The problem is this:
If most of your faculty and staff are struggling, the issue isn’t individual—it’s systemic.
And as leaders, it’s the systems and expectations we create—whether intentionally or not—that shape whether burnout takes hold.
Why This Matters to Academic Leaders
Most academic leaders I talk to genuinely want to build a healthier culture.
We promote work-life balance. We encourage well-being initiatives. We tell colleagues to take care of themselves.
But here’s the disconnect: if your team consistently sees leadership emails at 10 p.m., weekend work expectations creeping into conversations, or “urgent” projects launched without regard for existing workloads—the underlying message is clear:
The system expects 24/7 availability.
Personal boundaries aren’t really protected here.
Saying no isn’t safe.
In other words: your leadership systems signal your values far more than your slogans do.
That’s why addressing burnout takes more than better “resources.” It requires adjusting how you lead—and how you structure the work itself.
Why Most Burnout Solutions Fail
Most burnout fixes in higher ed miss the mark because they focus on individuals when the root problem is systemic.

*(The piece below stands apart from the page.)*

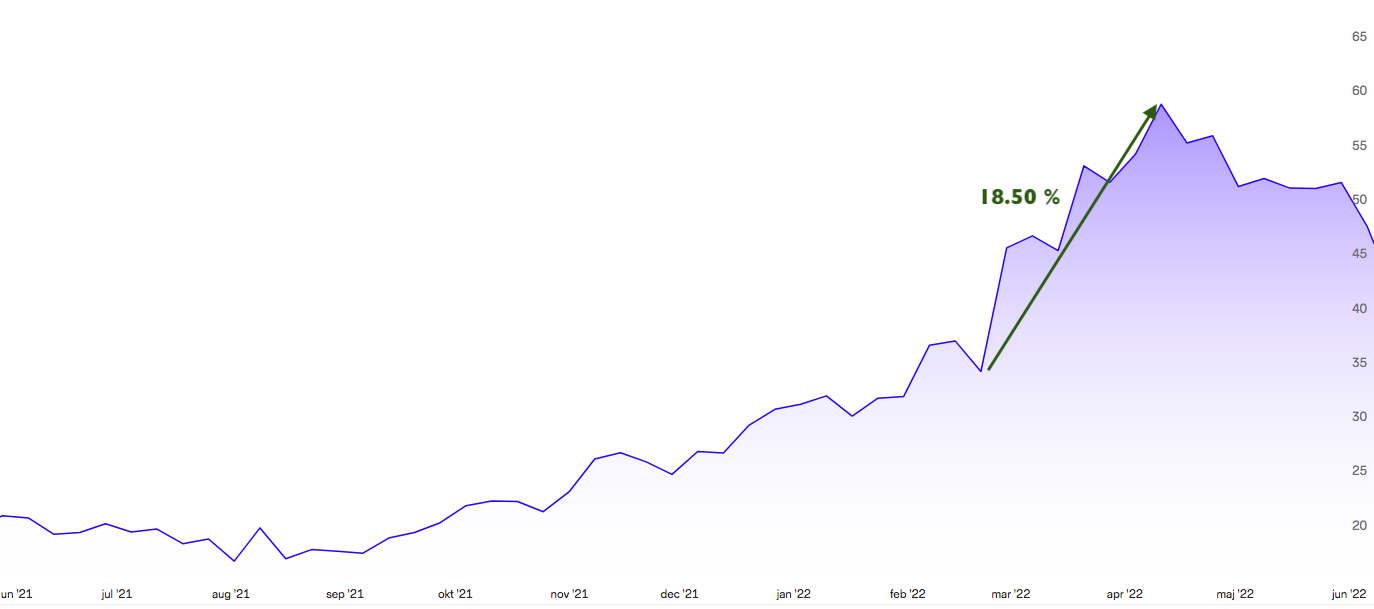1374x609 pixels.
Task: Select the 30 value on y-axis
Action: (x=1359, y=417)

It’s easy to offer self-care tips or host a mindfulness session (and it makes us feeling like we’re doing something!). But those approaches don’t address why people are exhausted in the first place.
After the seminar, your team still returns to the same conditions:
Unclear boundaries around availability
Unchecked meeting overload
Growing workloads without protections for scope or priorities
And if they don’t see leadership modeling different behaviors—or if daily systems remain unchanged—burnout will persist, no matter how many wellness events you offer. (Side note—I’m a fan of wellness sessions, but they shouldn’t replace the deeper conversations we need to have about the systemic issues driving burnout.)

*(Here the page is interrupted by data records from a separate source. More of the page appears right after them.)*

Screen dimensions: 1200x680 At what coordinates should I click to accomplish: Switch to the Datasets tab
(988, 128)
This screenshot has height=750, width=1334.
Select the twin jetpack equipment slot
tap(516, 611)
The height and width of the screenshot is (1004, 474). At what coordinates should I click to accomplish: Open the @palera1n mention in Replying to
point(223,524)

A Better Approach: Build Boundaries into Your Leadership Systems
Here’s the shift:
Instead of chasing one-off burnout solutions, design leadership systems that naturally create and protect healthy boundaries.
When the way your team operates changes, their experience of the culture changes too.
This doesn’t require sweeping reforms. In fact, small system shifts—implemented consistently—send powerful signals about what is valued and what is protected.
Here are four leadership systems you can implement to begin shifting your team’s experience:
Reset Email Culture
Start by setting clear expectations for email behavior. A simple place to start: avoid sending messages after normal business hours or on weekends. If you need to draft messages at night, use a scheduling tool so that they arrive during regular working hours. You can also clarify this expectation in writing. For example:
"To promote a healthier work culture, we encourage all faculty and staff to refrain from sending work-related communications (email, text, phone call, etc.) outside of regular office hours (8 a.m.–4:30 p.m. on weekdays). If working after hours, please use Outlook’s scheduling feature to delay email delivery."
The key is consistency. When leaders model these behaviors, the pressure to be “always on” begins to ease.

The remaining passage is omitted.